:: Information given

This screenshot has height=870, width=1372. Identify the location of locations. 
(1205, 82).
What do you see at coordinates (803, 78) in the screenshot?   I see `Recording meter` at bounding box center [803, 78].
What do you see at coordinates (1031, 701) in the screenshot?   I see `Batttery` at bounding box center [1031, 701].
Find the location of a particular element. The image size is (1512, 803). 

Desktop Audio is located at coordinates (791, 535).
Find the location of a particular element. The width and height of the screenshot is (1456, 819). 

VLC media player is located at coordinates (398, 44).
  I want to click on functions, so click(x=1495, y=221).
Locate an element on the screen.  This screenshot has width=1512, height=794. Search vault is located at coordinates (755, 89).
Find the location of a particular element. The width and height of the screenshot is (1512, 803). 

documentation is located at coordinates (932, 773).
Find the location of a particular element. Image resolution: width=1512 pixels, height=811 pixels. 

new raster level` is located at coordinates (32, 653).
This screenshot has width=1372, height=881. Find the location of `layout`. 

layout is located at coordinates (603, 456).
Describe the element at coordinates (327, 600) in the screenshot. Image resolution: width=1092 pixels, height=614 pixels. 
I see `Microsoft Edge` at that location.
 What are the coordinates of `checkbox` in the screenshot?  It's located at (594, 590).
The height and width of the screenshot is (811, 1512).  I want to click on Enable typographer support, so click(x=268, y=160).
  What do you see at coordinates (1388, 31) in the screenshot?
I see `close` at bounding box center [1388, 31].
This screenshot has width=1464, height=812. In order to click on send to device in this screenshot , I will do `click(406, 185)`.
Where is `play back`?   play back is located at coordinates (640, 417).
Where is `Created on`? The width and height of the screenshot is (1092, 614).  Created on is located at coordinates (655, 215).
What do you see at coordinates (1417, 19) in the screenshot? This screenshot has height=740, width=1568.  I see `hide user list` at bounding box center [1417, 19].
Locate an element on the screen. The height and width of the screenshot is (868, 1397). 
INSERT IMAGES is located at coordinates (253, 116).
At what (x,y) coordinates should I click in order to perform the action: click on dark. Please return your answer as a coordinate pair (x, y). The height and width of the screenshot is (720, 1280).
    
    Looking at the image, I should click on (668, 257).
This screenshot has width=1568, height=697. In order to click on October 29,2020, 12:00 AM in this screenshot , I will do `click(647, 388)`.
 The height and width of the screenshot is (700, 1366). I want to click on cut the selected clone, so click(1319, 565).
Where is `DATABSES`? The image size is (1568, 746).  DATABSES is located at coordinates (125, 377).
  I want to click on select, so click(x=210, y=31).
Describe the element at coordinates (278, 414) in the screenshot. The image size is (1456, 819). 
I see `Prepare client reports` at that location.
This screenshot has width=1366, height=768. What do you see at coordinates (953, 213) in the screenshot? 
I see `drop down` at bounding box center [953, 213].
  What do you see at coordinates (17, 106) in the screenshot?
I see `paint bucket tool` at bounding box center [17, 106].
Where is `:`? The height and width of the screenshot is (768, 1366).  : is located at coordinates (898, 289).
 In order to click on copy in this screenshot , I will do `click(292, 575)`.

::::

#### Given exercise:
Render the entries above as a Markdown table with the columns "Number" and "Text," one numbered row per line, leaving out blank lines.

#### Expected answer:
| Number | Text |
|---|---|
| 1 | This screenshot has height=870, width=1372. Identify the location of locations.  |
| 2 | (1205, 82). |
| 3 | What do you see at coordinates (803, 78) in the screenshot?   I see `Recording meter` at bounding box center [803, 78]. |
| 4 | What do you see at coordinates (1031, 701) in the screenshot?   I see `Batttery` at bounding box center [1031, 701]. |
| 5 | Find the location of a particular element. The image size is (1512, 803).  |
| 6 | Desktop Audio is located at coordinates (791, 535). |
| 7 | Find the location of a particular element. The width and height of the screenshot is (1456, 819).  |
| 8 | VLC media player is located at coordinates (398, 44). |
| 9 |   I want to click on functions, so click(x=1495, y=221). |
| 10 | Locate an element on the screen.  This screenshot has width=1512, height=794. Search vault is located at coordinates (755, 89). |
| 11 | Find the location of a particular element. The width and height of the screenshot is (1512, 803).  |
| 12 | documentation is located at coordinates (932, 773). |
| 13 | Find the location of a particular element. Image resolution: width=1512 pixels, height=811 pixels.  |
| 14 | new raster level` is located at coordinates (32, 653). |
| 15 | This screenshot has width=1372, height=881. Find the location of `layout`.  |
| 16 | layout is located at coordinates (603, 456). |
| 17 | Describe the element at coordinates (327, 600) in the screenshot. Image resolution: width=1092 pixels, height=614 pixels.  |
| 18 | I see `Microsoft Edge` at that location. |
| 19 |  What are the coordinates of `checkbox` in the screenshot?  It's located at (594, 590). |
| 20 | The height and width of the screenshot is (811, 1512).  I want to click on Enable typographer support, so click(x=268, y=160). |
| 21 |   What do you see at coordinates (1388, 31) in the screenshot? |
| 22 | I see `close` at bounding box center [1388, 31]. |
| 23 | This screenshot has width=1464, height=812. In order to click on send to device in this screenshot , I will do `click(406, 185)`. |
| 24 | Where is `play back`?   play back is located at coordinates (640, 417). |
| 25 | Where is `Created on`? The width and height of the screenshot is (1092, 614).  Created on is located at coordinates (655, 215). |
| 26 | What do you see at coordinates (1417, 19) in the screenshot? This screenshot has height=740, width=1568.  I see `hide user list` at bounding box center [1417, 19]. |
| 27 | Locate an element on the screen. The height and width of the screenshot is (868, 1397).  |
| 28 | INSERT IMAGES is located at coordinates (253, 116). |
| 29 | At what (x,y) coordinates should I click in order to perform the action: click on dark. Please return your answer as a coordinate pair (x, y). The height and width of the screenshot is (720, 1280). |
| 30 |     Looking at the image, I should click on (668, 257). |
| 31 | This screenshot has width=1568, height=697. In order to click on October 29,2020, 12:00 AM in this screenshot , I will do `click(647, 388)`. |
| 32 |  The height and width of the screenshot is (700, 1366). I want to click on cut the selected clone, so click(1319, 565). |
| 33 | Where is `DATABSES`? The image size is (1568, 746).  DATABSES is located at coordinates (125, 377). |
| 34 |   I want to click on select, so click(x=210, y=31). |
| 35 | Describe the element at coordinates (278, 414) in the screenshot. The image size is (1456, 819).  |
| 36 | I see `Prepare client reports` at that location. |
| 37 | This screenshot has width=1366, height=768. What do you see at coordinates (953, 213) in the screenshot?  |
| 38 | I see `drop down` at bounding box center [953, 213]. |
| 39 |   What do you see at coordinates (17, 106) in the screenshot? |
| 40 | I see `paint bucket tool` at bounding box center [17, 106]. |
| 41 | Where is `:`? The height and width of the screenshot is (768, 1366).  : is located at coordinates (898, 289). |
| 42 |  In order to click on copy in this screenshot , I will do `click(292, 575)`. |